━━ Study material

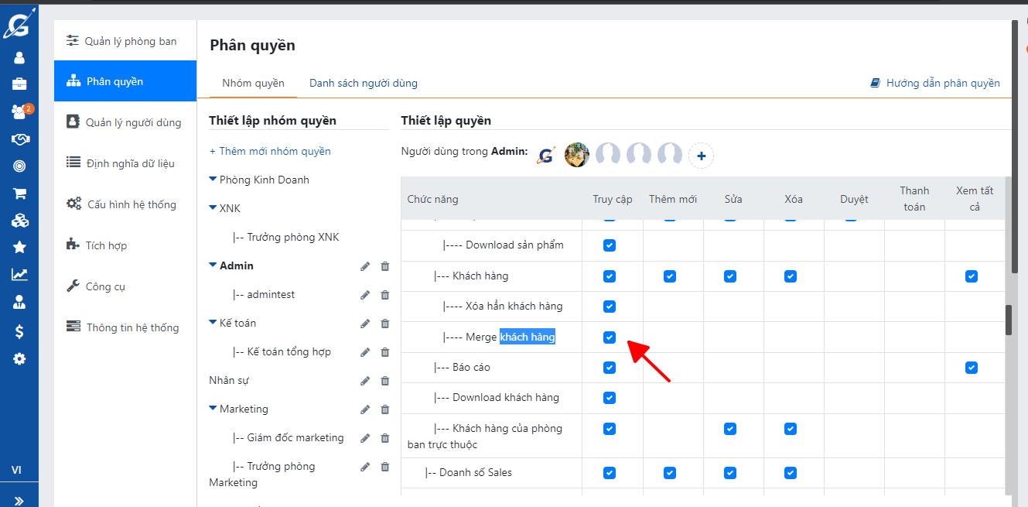Open Quản lý người dùng menu item
Viewport: 1028px width, 507px height.
tap(133, 122)
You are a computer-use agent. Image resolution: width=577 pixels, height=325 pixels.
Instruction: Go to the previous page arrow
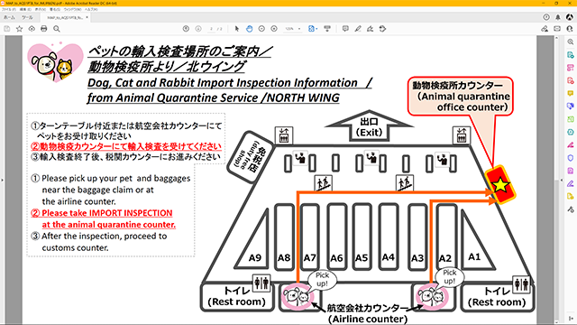186,29
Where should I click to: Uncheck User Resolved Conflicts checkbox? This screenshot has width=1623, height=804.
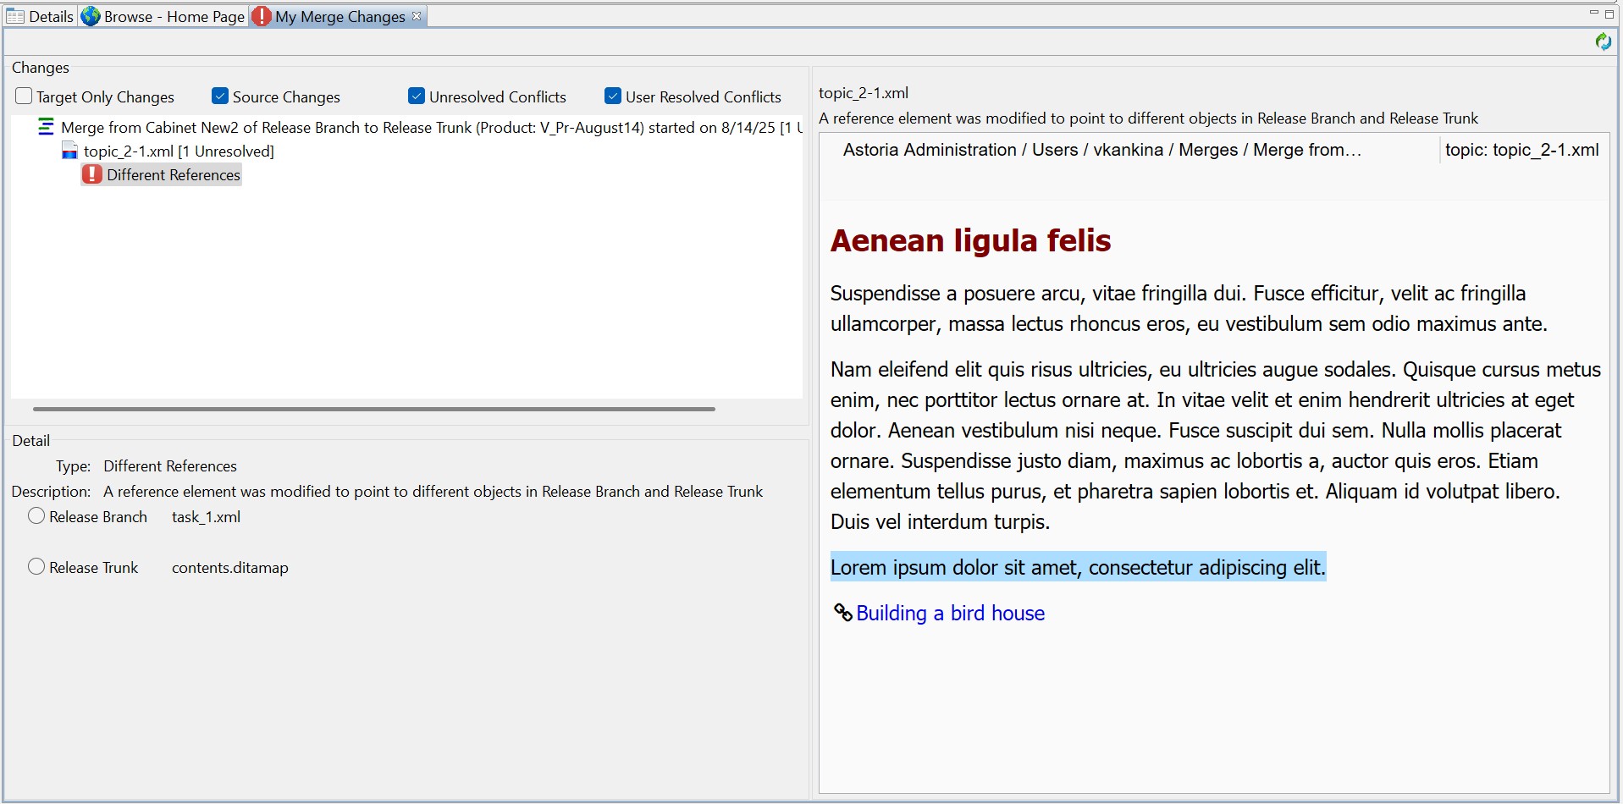tap(613, 96)

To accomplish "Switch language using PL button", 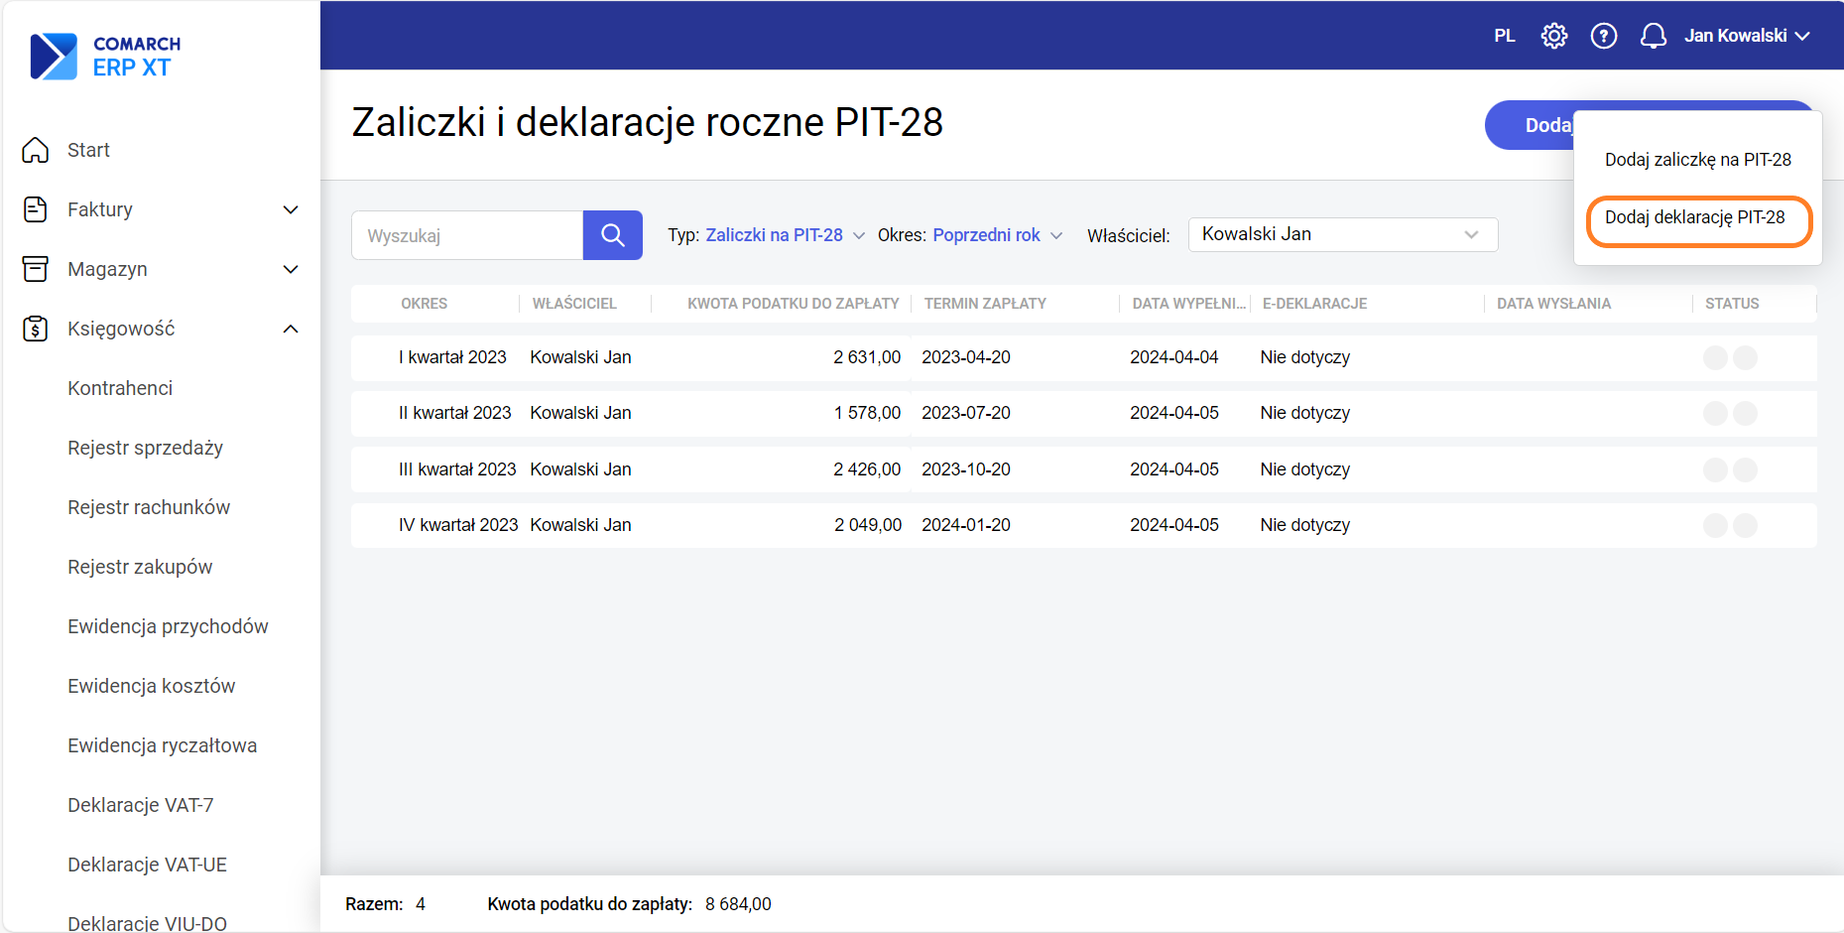I will (1504, 36).
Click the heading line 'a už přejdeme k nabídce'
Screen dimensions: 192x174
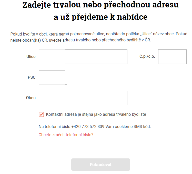click(x=100, y=17)
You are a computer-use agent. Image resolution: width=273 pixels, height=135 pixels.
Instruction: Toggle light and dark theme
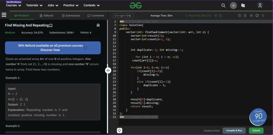coord(233,5)
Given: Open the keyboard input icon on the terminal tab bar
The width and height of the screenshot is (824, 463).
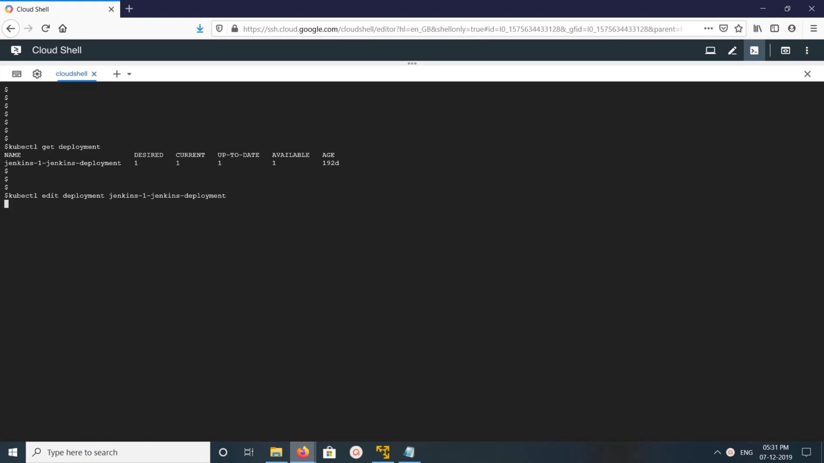Looking at the screenshot, I should 17,73.
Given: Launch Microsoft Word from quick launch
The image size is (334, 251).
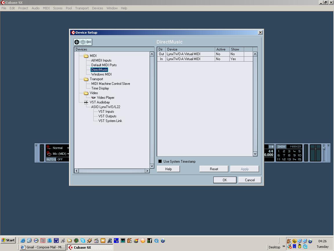Looking at the screenshot, I should [56, 241].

━━━━

** Your task **
Only the lines from the line with "Click the heading" through the closing line of the data, both included, should be set down, exactly as written and without pictures.

** Output for this task **
Click the heading line 'a už přejdeme k nabídce'
Screen dimensions: 192x174
click(x=100, y=17)
You are a computer-use agent. Image resolution: width=273 pixels, height=135 pixels.
Instruction: Toggle light and dark theme
coord(233,5)
Given: Open the keyboard input icon on the terminal tab bar
The width and height of the screenshot is (824, 463).
Looking at the screenshot, I should 17,73.
Given: Launch Microsoft Word from quick launch
The image size is (334, 251).
Looking at the screenshot, I should [56, 241].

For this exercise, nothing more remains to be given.